Mandy’s blood runs cold and she says, her voice too loud in the room, “Ian’s not gay.”

Mickey snorts but doesn’t take his eyes off the TV. “He’s not,” she insists, a little desperate and a lot worried. “What the fuck did you do, blackmail him into this?”

“Jesus, I don’t give a shit, all right? As long as he’s not fucking you, why should I care.” With that he throws the remote back in her lap and storms off to his bedroom, slamming the door behind him.

Mandy stays put for a few moments, shocked, before jumping into action.

She’s not really sure why she runs all the way to the Gallagher house since she knows her brother is sleeping off his hangover, but she’s panting and out of breath when she bursts into their kitchen nonetheless.

The house is quiet for once. Ian’s sitting at the counter, nose buried in a trig textbook like it’s been for weeks, and Lip’s poking around in the fridge. She casts a cursory glance to make sure no one else is around before blurting, “Mickey knows you’re gay.”

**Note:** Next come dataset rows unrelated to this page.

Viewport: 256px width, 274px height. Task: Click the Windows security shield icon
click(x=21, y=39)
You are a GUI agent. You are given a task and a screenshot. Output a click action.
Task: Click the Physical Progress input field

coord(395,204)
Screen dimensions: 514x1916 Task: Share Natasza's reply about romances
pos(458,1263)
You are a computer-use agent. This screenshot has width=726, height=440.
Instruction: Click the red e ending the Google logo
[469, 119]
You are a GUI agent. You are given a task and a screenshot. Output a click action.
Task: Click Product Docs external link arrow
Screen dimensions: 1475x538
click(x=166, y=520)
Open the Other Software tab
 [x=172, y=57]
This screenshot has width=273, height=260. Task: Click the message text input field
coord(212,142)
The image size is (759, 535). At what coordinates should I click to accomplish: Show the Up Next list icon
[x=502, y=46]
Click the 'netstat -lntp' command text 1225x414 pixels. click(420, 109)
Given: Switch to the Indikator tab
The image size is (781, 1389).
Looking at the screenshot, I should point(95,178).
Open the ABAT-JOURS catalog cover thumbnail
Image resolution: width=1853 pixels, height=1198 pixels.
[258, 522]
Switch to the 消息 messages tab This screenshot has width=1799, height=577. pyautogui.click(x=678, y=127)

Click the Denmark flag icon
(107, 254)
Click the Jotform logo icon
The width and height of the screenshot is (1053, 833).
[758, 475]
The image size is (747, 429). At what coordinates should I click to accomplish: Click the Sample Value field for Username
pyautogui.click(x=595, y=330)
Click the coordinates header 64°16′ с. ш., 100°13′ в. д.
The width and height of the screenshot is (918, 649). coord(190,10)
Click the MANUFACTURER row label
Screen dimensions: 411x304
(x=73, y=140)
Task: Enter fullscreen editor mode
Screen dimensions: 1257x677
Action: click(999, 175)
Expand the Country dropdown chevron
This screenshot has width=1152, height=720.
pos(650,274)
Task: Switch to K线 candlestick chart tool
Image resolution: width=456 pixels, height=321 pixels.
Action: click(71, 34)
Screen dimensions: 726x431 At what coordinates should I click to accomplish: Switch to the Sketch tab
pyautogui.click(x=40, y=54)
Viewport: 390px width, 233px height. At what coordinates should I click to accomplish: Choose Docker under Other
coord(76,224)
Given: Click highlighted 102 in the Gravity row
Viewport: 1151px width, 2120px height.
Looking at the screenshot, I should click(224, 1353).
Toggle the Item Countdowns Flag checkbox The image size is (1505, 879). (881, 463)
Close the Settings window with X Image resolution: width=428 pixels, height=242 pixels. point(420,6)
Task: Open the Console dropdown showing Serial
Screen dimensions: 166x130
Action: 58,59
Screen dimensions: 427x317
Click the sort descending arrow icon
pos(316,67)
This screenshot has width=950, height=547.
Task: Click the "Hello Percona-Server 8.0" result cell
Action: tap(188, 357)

Lip turns around with an expression of mild interest but Ian doesn’t even react. With a huff she walks up behind him and slaps him over the head. “Did you hear me? Mickey knows about you.”

Ian blinks at her a couple times, and she wants to scream at him for being so thick. “Oh,” he says at last. “Oh. Uh, yeah. He does.”

“What do you mean, ‘uh, yeah’? My crazy, violent, homophobic brother knows you’re queer, and you’re not even a bit worried about this? He could kill you.”

Ian looks at Lip desperately, and finally he seems to be taking this seriously, but Lip just shrugs at him, the ever-present laughter still in his eyes.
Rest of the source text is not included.